A Google Maps view of the accident site shows a non-standard sign at the T-intersection instead of a required, Checkerboard sign.

Lack of conformity to standard signage and geometric design of roads can lead to tragedies like the one that occurred on Saturday, October 6, 2018 near Scholarie, New York. Twenty persons died when a limo passed through the T-intersection of Highway 30 and 30A and plowed into an embankment.

A Google Maps view of the site (shown above) indicates that a standard, Checkerboard sign that is required at the termination points of roadways, was not installed at the time of the Google Maps imagery. It is not known whether that lack of signage was corrected since the time of the Google imagery and before this crash. Unfortunately all the reports about the crash failed to include any relevant photographs that would confirm or deny that this problem existed.

The Manual of Uniform Traffic Control Devices (MUTCD) is a document that has been adhered to throughout North America in terms of its guidelines for the proper types and locations of standardized signs. The standardization of such signage is absolutely critical so that drivers from all parts of North America can visit various regions and drive safely throughout the highway systems of the continent.

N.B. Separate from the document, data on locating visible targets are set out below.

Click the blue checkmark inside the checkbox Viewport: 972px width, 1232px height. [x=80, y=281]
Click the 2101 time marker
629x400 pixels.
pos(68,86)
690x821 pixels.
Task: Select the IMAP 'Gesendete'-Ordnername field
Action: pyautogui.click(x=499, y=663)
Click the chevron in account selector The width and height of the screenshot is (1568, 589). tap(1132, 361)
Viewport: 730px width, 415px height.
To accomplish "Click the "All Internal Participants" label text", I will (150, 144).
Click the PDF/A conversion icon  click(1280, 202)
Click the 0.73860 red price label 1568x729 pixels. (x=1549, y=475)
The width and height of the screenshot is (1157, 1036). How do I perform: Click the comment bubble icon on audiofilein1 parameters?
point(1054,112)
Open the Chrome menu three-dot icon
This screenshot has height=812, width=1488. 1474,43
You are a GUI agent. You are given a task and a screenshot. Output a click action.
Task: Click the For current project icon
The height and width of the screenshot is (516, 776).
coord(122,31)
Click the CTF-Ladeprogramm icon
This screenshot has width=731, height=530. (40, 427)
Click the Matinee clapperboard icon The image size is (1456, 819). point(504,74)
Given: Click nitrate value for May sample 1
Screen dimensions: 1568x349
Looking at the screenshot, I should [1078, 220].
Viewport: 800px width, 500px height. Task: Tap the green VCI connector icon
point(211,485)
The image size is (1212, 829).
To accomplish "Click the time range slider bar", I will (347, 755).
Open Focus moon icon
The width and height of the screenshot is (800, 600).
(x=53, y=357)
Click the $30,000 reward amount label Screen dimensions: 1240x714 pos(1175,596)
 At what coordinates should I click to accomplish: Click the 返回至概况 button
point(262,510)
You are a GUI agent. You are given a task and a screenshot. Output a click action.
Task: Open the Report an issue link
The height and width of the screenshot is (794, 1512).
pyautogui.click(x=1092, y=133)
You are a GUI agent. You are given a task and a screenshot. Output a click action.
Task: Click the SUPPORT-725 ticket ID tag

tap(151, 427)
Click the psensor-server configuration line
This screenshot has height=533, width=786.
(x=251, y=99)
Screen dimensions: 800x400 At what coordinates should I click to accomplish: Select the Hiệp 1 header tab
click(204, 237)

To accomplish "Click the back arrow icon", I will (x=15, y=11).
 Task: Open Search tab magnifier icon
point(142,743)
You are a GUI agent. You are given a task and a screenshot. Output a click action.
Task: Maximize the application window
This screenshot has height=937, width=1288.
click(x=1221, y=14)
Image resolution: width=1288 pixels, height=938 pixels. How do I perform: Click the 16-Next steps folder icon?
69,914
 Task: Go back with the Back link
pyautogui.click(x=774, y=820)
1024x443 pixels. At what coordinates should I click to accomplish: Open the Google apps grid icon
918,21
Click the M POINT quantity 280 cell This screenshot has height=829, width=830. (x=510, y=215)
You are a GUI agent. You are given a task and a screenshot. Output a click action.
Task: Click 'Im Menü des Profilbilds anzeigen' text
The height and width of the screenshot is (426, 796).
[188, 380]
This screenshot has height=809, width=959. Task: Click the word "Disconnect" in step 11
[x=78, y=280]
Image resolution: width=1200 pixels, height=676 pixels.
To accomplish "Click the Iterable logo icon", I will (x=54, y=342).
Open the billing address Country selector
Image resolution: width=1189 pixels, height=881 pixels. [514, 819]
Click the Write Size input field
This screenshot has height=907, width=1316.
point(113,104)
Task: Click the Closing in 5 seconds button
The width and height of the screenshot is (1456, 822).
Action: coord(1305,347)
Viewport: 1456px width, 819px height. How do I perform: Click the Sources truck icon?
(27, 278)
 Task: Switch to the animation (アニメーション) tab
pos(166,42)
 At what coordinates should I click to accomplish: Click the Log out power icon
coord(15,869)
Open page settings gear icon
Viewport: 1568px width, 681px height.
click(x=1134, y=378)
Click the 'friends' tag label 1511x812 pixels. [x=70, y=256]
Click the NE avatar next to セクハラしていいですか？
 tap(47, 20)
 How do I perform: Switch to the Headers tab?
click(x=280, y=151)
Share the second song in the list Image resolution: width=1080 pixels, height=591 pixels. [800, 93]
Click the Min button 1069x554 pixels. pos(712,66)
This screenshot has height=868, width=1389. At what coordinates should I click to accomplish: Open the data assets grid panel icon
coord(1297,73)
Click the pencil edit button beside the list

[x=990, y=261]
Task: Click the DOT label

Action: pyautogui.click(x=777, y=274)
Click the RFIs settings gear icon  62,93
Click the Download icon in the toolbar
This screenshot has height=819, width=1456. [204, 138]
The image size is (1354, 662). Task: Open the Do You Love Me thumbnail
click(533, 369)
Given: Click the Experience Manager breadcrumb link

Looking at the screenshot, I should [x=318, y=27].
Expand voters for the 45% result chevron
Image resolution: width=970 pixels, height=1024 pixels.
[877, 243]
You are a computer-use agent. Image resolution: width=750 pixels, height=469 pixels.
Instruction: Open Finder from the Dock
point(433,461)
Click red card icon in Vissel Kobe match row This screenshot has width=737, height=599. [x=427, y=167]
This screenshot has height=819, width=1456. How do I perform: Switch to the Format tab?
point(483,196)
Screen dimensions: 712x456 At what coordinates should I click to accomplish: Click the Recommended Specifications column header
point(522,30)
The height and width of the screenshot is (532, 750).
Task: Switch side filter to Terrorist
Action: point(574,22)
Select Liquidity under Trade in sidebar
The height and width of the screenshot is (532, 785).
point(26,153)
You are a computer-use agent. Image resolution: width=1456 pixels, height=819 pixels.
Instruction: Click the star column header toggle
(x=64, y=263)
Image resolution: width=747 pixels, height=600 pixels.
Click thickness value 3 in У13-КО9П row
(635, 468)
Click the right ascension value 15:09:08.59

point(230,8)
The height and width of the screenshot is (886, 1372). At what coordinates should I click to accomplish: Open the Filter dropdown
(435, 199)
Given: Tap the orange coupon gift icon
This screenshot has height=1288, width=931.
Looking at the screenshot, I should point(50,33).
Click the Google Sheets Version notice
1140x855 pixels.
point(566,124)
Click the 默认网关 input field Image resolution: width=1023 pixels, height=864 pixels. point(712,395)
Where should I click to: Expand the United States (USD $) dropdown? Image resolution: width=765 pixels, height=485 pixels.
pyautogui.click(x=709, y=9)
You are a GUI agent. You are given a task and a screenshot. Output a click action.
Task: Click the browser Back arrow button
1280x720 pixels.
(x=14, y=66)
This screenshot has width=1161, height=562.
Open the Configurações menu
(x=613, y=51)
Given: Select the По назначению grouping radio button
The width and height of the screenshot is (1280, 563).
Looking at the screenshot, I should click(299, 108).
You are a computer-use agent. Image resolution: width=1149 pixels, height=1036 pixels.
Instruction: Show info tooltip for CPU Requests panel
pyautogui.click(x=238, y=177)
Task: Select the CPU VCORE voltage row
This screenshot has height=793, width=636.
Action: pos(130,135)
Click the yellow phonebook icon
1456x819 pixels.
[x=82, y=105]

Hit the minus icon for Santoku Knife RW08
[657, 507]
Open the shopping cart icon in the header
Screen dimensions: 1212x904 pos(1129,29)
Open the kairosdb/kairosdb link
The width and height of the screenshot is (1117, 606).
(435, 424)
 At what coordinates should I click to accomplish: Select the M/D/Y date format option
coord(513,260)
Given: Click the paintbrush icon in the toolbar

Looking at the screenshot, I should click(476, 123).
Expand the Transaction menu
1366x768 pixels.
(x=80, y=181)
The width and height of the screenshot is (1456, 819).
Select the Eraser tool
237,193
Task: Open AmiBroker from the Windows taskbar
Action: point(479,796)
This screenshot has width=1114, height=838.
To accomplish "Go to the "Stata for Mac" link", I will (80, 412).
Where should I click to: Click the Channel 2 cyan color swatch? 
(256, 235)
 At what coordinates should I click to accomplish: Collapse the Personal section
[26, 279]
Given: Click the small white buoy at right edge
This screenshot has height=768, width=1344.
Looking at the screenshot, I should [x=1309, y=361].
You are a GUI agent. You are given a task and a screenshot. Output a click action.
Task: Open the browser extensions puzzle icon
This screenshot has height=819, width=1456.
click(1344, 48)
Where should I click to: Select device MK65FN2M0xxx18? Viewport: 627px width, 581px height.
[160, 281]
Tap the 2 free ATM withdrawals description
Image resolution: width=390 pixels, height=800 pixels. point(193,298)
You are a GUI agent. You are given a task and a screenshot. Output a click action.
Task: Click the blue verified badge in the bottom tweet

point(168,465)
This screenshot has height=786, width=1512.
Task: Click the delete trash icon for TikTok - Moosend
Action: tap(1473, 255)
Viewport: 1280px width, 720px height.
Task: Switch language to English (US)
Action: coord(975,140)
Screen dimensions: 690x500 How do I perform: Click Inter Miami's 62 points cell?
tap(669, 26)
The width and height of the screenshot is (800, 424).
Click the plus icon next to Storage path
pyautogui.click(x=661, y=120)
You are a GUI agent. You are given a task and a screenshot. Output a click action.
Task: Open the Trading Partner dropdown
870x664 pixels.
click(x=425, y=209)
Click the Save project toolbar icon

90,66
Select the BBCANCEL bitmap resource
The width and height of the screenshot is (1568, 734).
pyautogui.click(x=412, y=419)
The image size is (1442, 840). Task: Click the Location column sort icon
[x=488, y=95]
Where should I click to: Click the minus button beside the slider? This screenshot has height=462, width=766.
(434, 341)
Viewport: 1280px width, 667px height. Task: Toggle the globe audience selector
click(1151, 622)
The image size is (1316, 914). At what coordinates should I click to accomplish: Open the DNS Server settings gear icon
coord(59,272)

An excerpt page from the MUTCD is shown below outlining the requirement of the Checkerboard sign.

When vehicles approach a T-intersection from a down grade the requirement to provide additional warning of the termination of a road is absolutely essential. Regardless of the posted speed of a road, vehicles may be travelling faster on such a down grade because of the effect of the acceleration due to gravity. Rumble strips on the pavement or additional signage such as the duplication of a stop sign can help to warn drivers of the road’s termination. It is noted at the site of the limo crash that only a single stop sign was posted while in many such instances stop signs are placed on both sides of the road in case one of the signs becomes blocked from view (i.e. by large or tall traffic).